Can you rewrite the part of the data that opens with the line containing "This screenshot has width=423, height=288." and closes with the line containing "(x=1016, y=88)", both lines included, keeping every line and offsetting each coordinate in the answers by -122? Leave the pictures out.

• **Provided data**
◇ ◇ ◇
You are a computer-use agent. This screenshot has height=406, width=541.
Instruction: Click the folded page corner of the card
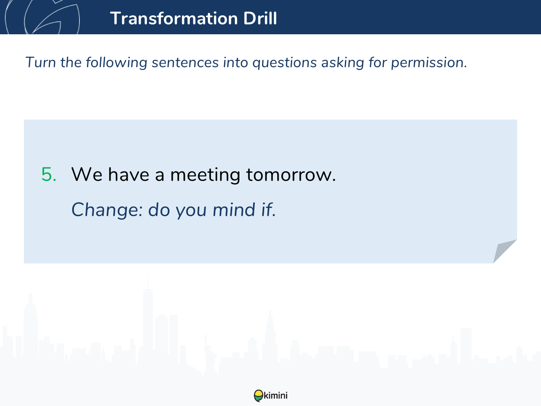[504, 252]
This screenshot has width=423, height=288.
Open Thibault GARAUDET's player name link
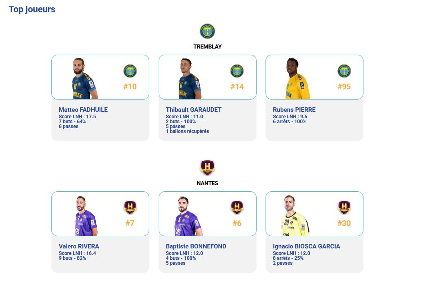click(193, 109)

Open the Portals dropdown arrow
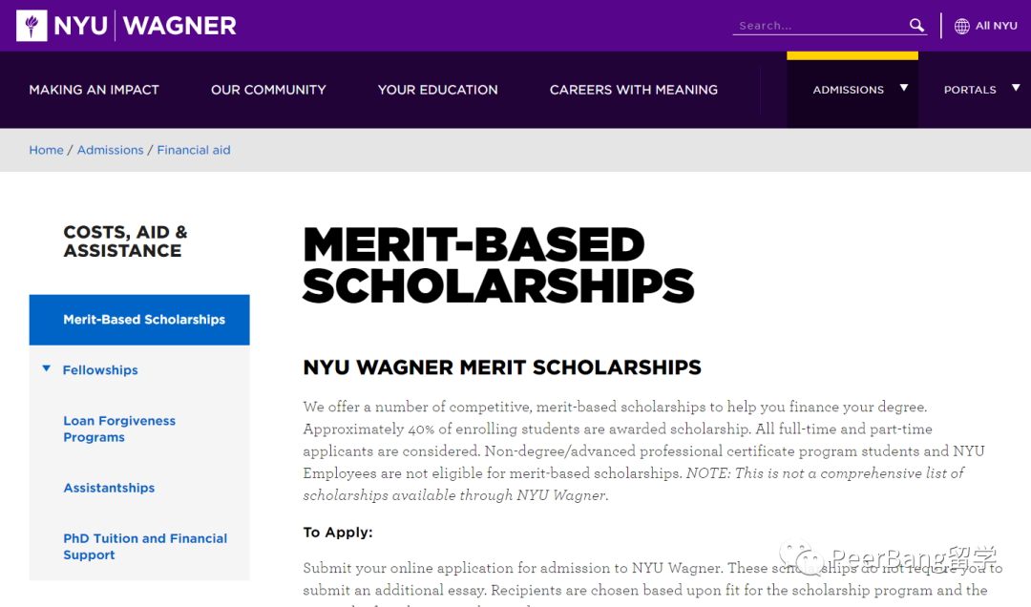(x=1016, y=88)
◇ ◇ ◇
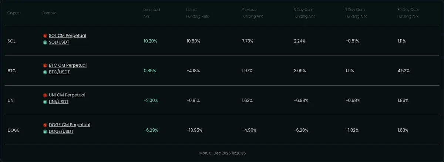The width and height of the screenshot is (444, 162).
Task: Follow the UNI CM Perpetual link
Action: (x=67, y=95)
◇ ◇ ◇
• **Written response**
This screenshot has width=423, height=288.
Open Thibault GARAUDET's player name link
click(71, -13)

Open the Portals dropdown arrow
(x=894, y=-34)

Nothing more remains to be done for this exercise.